= INSTRUCTION =
Copy out the entries word for word, from the line with "Click the red signal bar above the timeline" up to and including the line with "Looking at the screenshot, I should pos(334,104).".

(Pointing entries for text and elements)
────────

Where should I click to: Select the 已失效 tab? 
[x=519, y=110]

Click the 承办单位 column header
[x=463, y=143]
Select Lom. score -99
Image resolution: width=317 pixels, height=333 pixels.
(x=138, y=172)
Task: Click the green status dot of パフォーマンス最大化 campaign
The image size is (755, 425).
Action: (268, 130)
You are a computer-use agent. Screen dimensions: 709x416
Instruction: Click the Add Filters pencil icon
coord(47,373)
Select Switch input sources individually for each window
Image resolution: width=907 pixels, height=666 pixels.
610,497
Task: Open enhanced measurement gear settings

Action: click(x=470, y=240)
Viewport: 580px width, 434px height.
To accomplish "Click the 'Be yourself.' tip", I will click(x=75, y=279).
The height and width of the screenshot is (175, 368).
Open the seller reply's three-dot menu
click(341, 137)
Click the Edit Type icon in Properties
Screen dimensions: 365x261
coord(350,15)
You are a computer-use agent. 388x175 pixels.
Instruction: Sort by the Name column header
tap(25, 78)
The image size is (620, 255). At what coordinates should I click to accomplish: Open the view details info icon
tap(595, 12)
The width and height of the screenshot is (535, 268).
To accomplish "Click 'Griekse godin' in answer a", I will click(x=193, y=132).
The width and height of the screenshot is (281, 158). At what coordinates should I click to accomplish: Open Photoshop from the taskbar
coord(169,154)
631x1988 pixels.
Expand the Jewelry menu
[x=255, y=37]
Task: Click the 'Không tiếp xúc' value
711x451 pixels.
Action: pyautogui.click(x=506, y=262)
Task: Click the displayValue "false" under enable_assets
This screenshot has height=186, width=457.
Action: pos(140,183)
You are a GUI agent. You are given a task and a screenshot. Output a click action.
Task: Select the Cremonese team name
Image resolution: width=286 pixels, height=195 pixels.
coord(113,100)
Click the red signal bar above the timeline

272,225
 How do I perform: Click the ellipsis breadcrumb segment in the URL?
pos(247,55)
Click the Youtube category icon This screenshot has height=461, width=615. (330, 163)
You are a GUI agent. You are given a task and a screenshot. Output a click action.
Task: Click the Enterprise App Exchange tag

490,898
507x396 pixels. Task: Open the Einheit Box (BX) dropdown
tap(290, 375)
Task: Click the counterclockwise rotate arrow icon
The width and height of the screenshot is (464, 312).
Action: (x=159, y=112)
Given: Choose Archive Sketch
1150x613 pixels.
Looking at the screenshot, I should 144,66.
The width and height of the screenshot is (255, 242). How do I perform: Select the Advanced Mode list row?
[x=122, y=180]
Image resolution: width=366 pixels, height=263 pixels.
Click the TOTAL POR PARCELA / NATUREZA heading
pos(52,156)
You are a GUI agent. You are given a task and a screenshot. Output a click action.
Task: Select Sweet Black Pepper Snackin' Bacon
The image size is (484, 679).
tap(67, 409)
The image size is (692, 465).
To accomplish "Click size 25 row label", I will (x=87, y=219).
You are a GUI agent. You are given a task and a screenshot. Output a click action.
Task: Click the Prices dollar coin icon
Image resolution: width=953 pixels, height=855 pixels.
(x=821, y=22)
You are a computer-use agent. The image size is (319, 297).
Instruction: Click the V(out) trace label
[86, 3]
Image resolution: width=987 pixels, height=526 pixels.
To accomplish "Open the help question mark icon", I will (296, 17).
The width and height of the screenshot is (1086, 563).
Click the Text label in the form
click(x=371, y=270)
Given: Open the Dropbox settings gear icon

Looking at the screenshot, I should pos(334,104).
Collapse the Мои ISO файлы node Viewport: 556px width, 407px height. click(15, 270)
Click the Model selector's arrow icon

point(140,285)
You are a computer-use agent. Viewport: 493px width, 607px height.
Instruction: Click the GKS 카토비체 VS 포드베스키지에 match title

────────

= RESULT OF THE TASK =
Click the red signal bar above the timeline

272,225
 How do I perform: Click the ellipsis breadcrumb segment in the URL?
pos(247,55)
Click the Youtube category icon This screenshot has height=461, width=615. (330, 163)
You are a GUI agent. You are given a task and a screenshot. Output a click action.
Task: Click the Enterprise App Exchange tag

490,898
507x396 pixels. Task: Open the Einheit Box (BX) dropdown
tap(290, 375)
Task: Click the counterclockwise rotate arrow icon
The width and height of the screenshot is (464, 312).
Action: (x=159, y=112)
Given: Choose Archive Sketch
1150x613 pixels.
Looking at the screenshot, I should 144,66.
The width and height of the screenshot is (255, 242). How do I perform: Select the Advanced Mode list row?
[x=122, y=180]
Image resolution: width=366 pixels, height=263 pixels.
Click the TOTAL POR PARCELA / NATUREZA heading
pos(52,156)
You are a GUI agent. You are given a task and a screenshot. Output a click action.
Task: Select Sweet Black Pepper Snackin' Bacon
The image size is (484, 679).
tap(67, 409)
The image size is (692, 465).
To accomplish "Click size 25 row label", I will (x=87, y=219).
You are a GUI agent. You are given a task and a screenshot. Output a click action.
Task: Click the Prices dollar coin icon
Image resolution: width=953 pixels, height=855 pixels.
(x=821, y=22)
You are a computer-use agent. The image size is (319, 297).
Instruction: Click the V(out) trace label
[86, 3]
Image resolution: width=987 pixels, height=526 pixels.
To accomplish "Open the help question mark icon", I will (296, 17).
The width and height of the screenshot is (1086, 563).
Click the Text label in the form
click(x=371, y=270)
Given: Open the Dropbox settings gear icon

Looking at the screenshot, I should pos(334,104).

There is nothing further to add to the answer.